▸ QUOTED TEXT
-- begin --

Thread: UTF-8 question.

UTF-8 question.

From

"Richard Connamacher"

Date:

17 September 2004, 01:40:11

I'm new to PostgreSQL, and from the looks of it, it's a great database,
and I'll be using more of it in the future.

I had a quick question if anyone could clear this up. The documentation
for PostgreSQL (version 7.1, the version this server is using) says that
it supports multibyte character encodings like Unicode (which implies
UTF-16 encoding). Later on, the same page says that Unicode is
represented using UTF-8 encoding. UTF-8 is the 8-bit version of Unicode.
The multibyte version of Unicode is UTF-16.

So, which is it? If I create a database using Unicode as the encoding,
will the encoding be UTF-8 (singlebyte) or UTF-16 (multibyte)?

Thanks!
Rich

Re: UTF-8 question.

From

Dan Sugalski

Date:

17 September 2004, 02:13:28

At 8:39 PM -0400 9/16/04, Richard Connamacher wrote:
>I'm new to PostgreSQL, and from the looks of it, it's a great database,
>and I'll be using more of it in the future.
>
>I had a quick question if anyone could clear this up. The documentation
>for PostgreSQL (version 7.1, the version this server is using) says that
>it supports multibyte character encodings like Unicode (which implies
>UTF-16 encoding).

Don't confuse Unicode, the 'character set' and rules for characters,
represented by a sequence of abstract 32 bit integers, with
UTF-[8|16|32] which is a way to encode those abstract integers into a
stream of bytes someplace.

>  Later on, the same page says that Unicode is
>represented using UTF-8 encoding. UTF-8 is the 8-bit version of Unicode.
>The multibyte version of Unicode is UTF-16.
>
>So, which is it? If I create a database using Unicode as the encoding,
>will the encoding be UTF-8 (singlebyte) or UTF-16 (multibyte)?

Erm... UTF-8 *is* a multibyte encoding. Up to 6 bytes per code point,
if things get really degenerate. (And, last I checked, means you can
have up to 70 bytes for really degenerate characters, but my memory
might be off (could be 80))

UTF-8, UTF-16, and UTF-32 will all encode Unicode characters just fine.
--
                Dan

--------------------------------------it's like this-------------------
Dan Sugalski                          even samurai
dan@sidhe.org                         have teddy bears and even
                                       teddy bears get drunk

Re: UTF-8 question.

From

Michael Glaesemann

Date:

17 September 2004, 02:20:42

On Sep 17, 2004, at 9:39 AM, Richard Connamacher wrote:

> UTF-8 is the 8-bit version of Unicode.
> The multibyte version of Unicode is UTF-16.

-- end --

Entries on where items appear
-- begin --

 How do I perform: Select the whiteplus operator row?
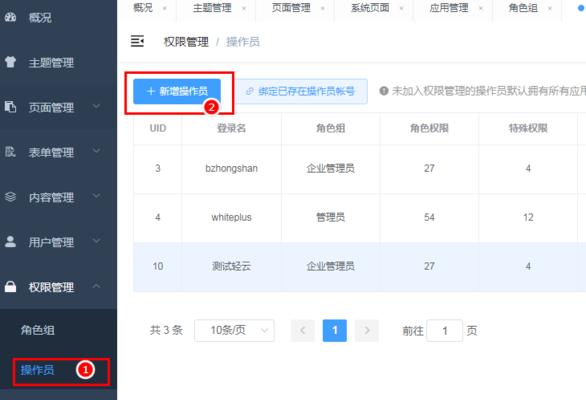click(x=360, y=217)
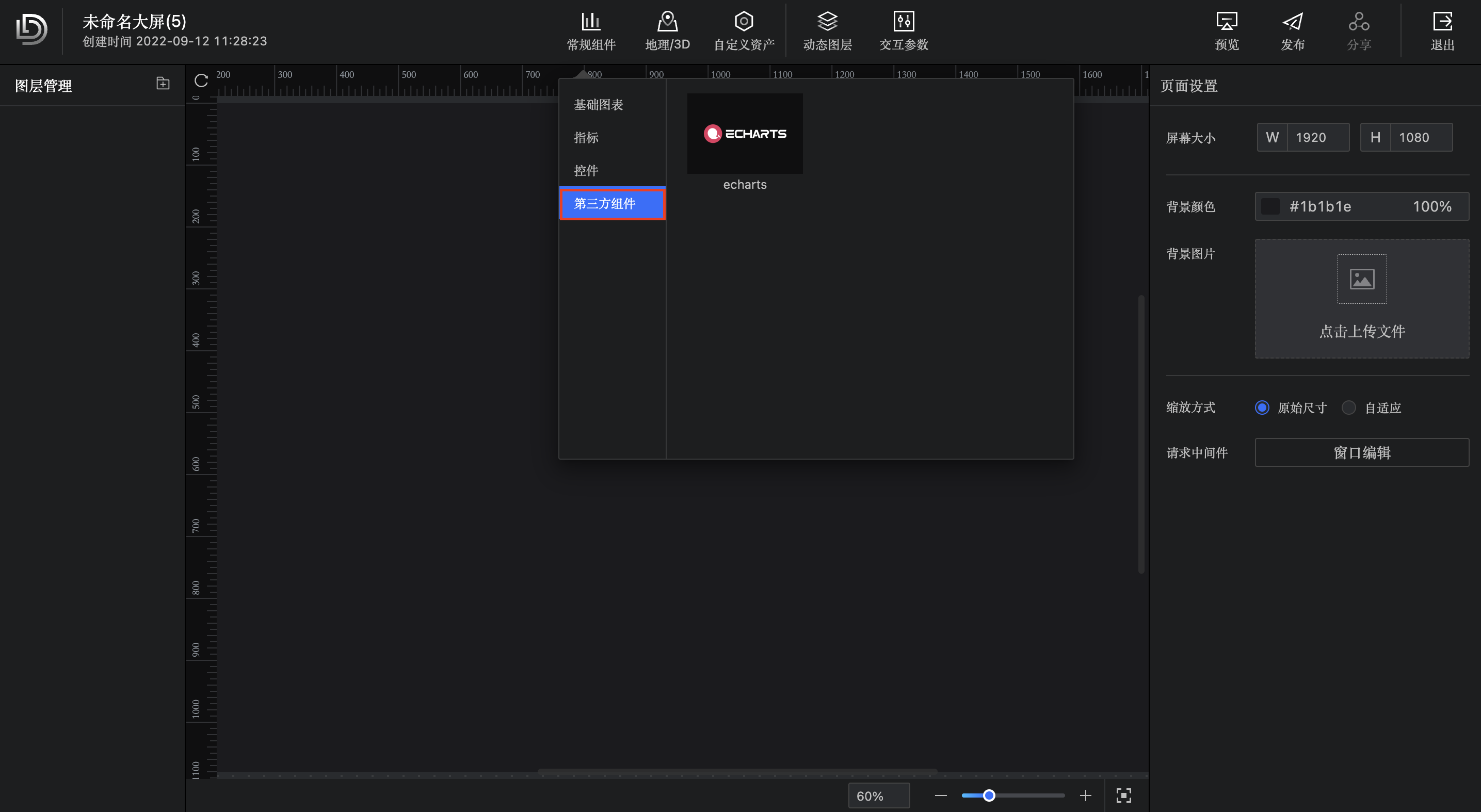1481x812 pixels.
Task: Open the 自定义资产 custom assets icon
Action: pyautogui.click(x=744, y=22)
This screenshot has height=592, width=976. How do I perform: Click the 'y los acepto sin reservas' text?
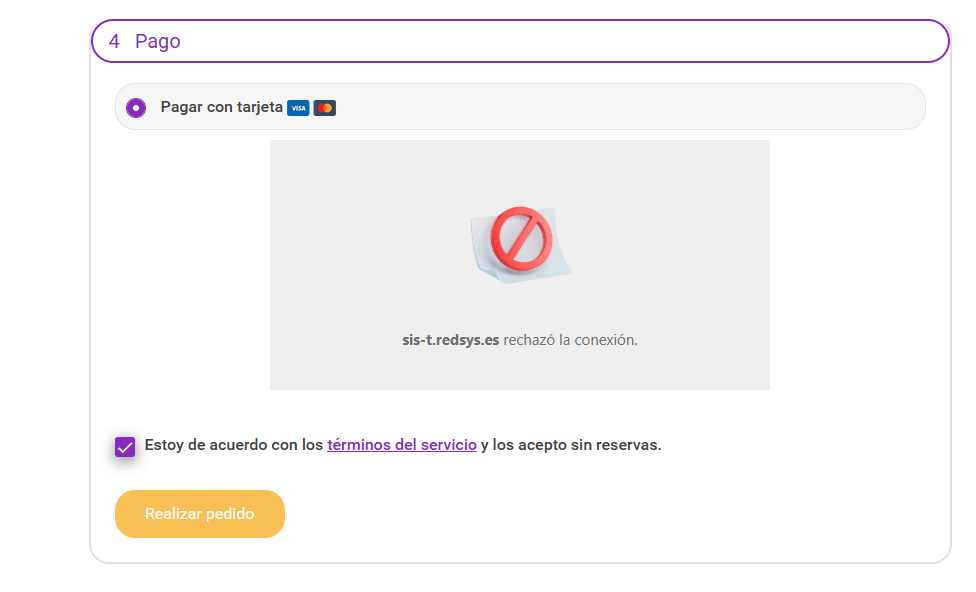(571, 445)
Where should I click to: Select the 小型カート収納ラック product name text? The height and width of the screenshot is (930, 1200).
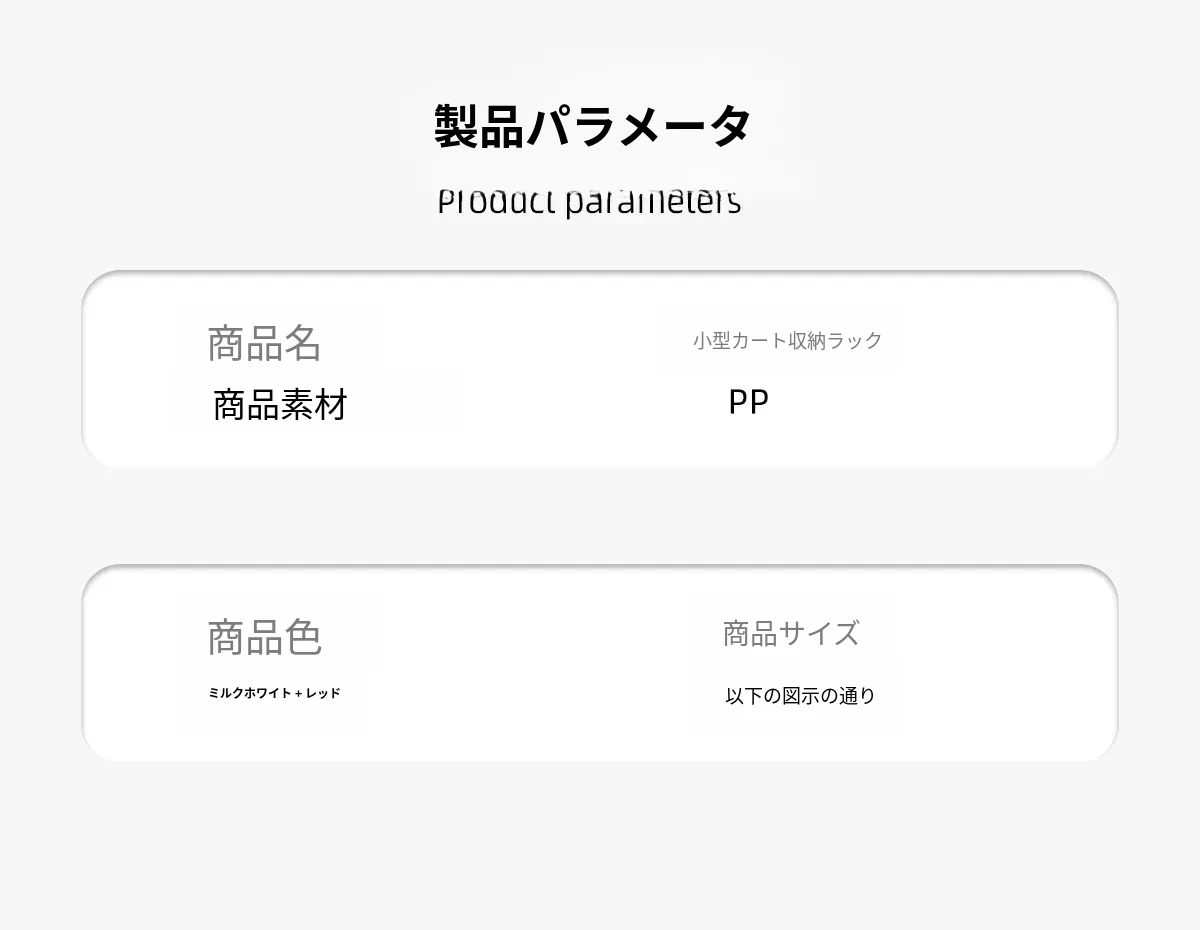787,341
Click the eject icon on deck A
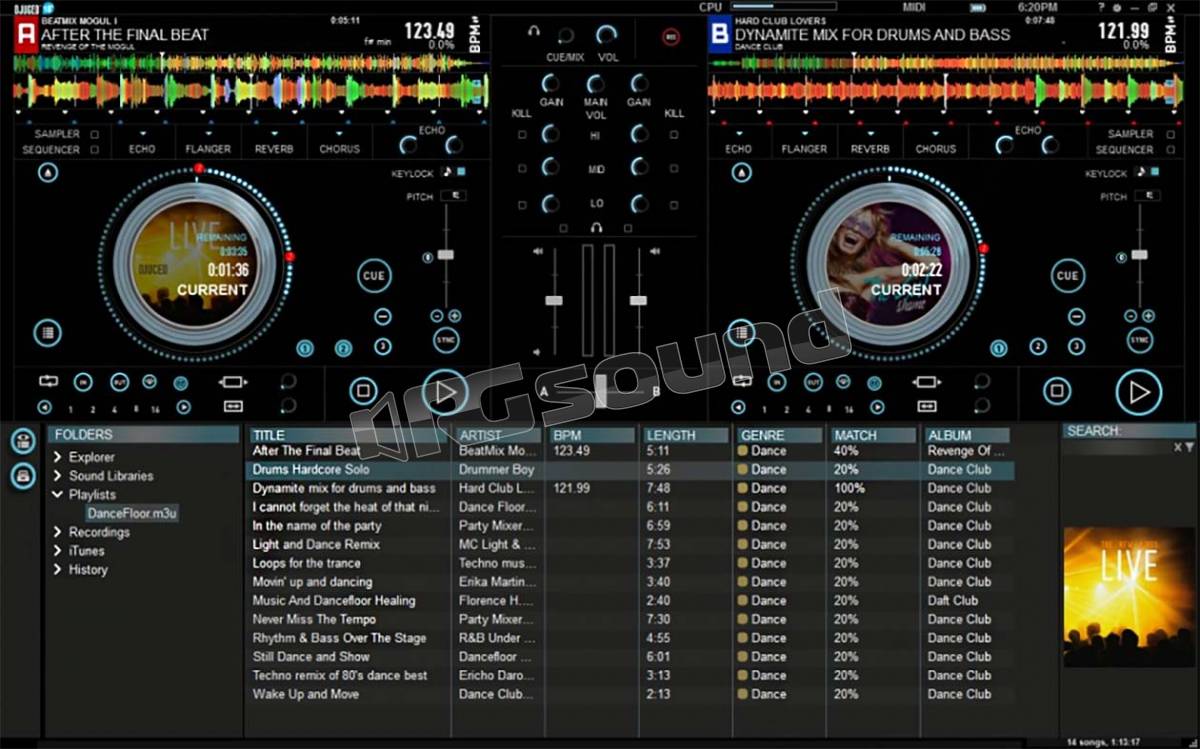Image resolution: width=1200 pixels, height=749 pixels. tap(47, 172)
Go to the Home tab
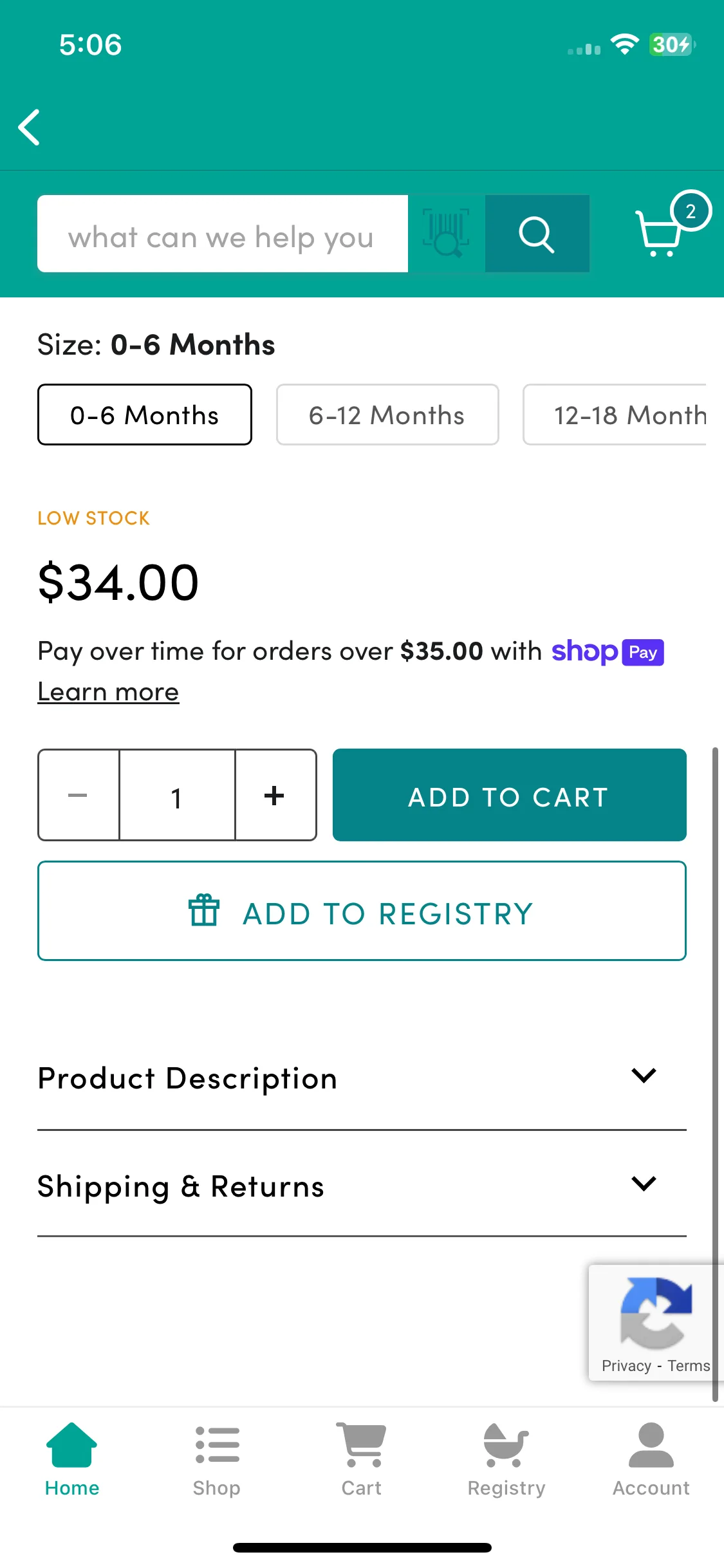724x1568 pixels. [72, 1459]
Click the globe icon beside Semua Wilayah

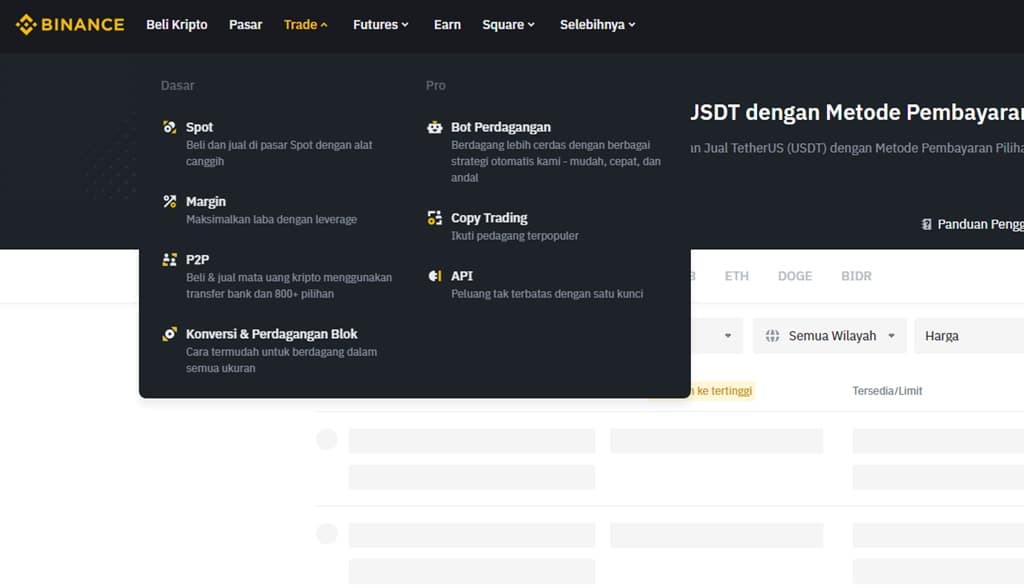coord(773,335)
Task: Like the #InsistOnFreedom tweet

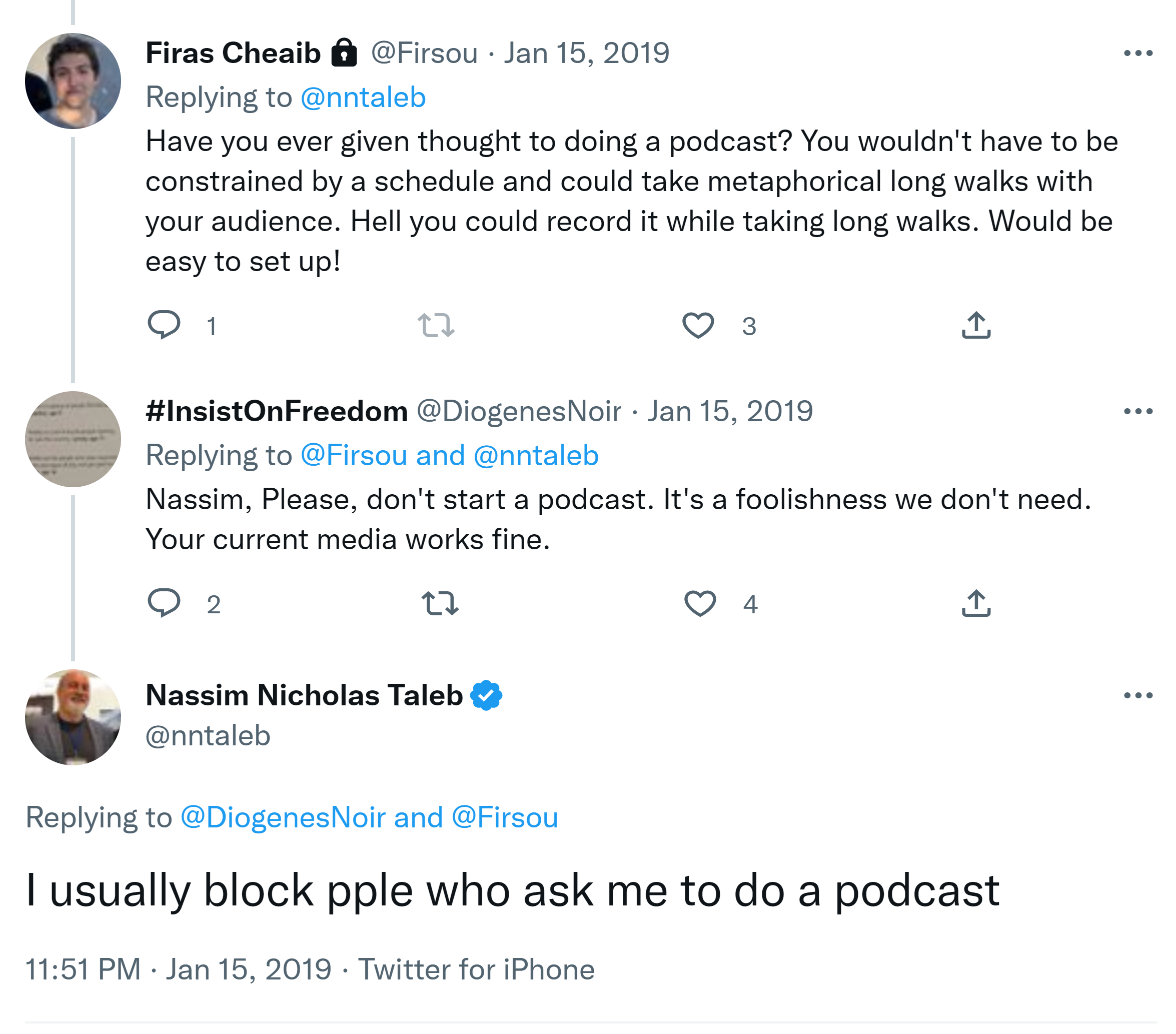Action: point(700,604)
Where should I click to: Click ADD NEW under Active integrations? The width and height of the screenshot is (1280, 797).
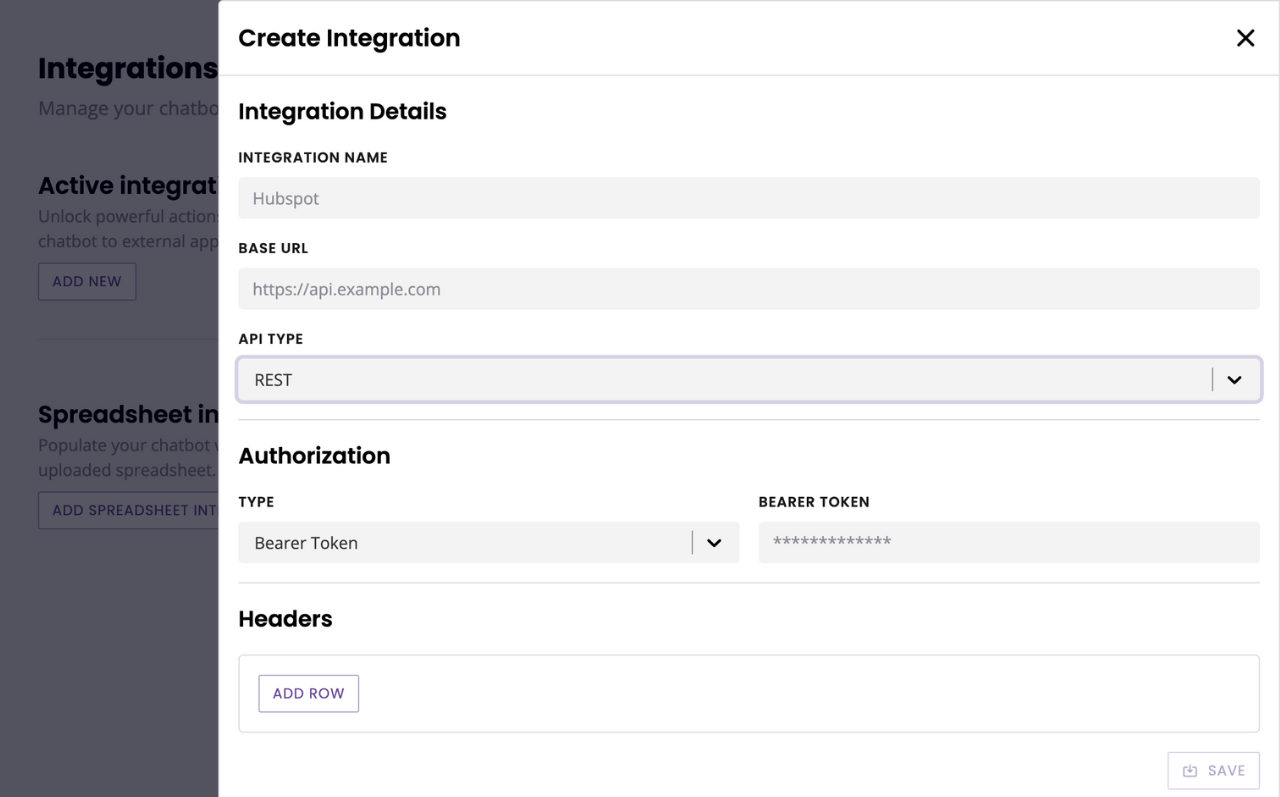[87, 281]
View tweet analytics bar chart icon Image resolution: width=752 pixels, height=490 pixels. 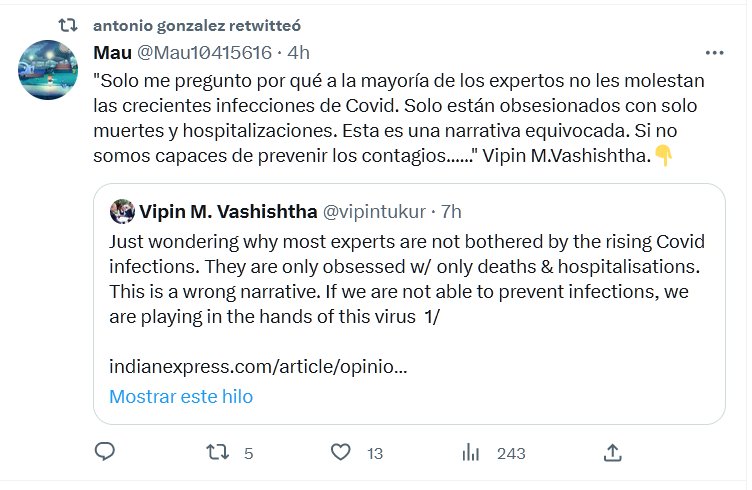471,452
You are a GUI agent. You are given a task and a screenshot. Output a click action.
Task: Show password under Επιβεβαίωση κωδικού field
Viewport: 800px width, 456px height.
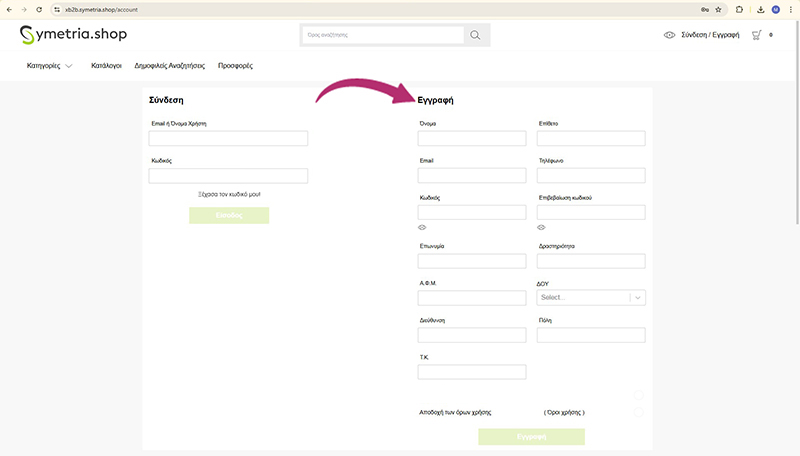[x=541, y=227]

-- end --

▸ DIRECTIONS
1/ In the UTF-8 thread, which version of PostgreSQL is the server in the first message using?
2/ Rewrite the listing from its start through the line containing "724x1568 pixels. [72, 1459]", changing "Home" to "Start" and leaving all else the same. Leave the pictures out of your answer.

▸ ANSWERS TO THE EXERCISE
1/ Version 7.1.

2/
 How do I perform: Select the whiteplus operator row?
click(x=360, y=217)
1481x812 pixels.
Task: Open the 自定义资产 custom assets icon
Action: pyautogui.click(x=744, y=22)
This screenshot has height=592, width=976. How do I perform: Click the 'y los acepto sin reservas' text?
(571, 445)
Where should I click to: Select the 小型カート収納ラック product name text? The height and width of the screenshot is (930, 1200).
787,341
Click the eject icon on deck A
Image resolution: width=1200 pixels, height=749 pixels. tap(47, 172)
Go to the Start tab
724x1568 pixels. [72, 1459]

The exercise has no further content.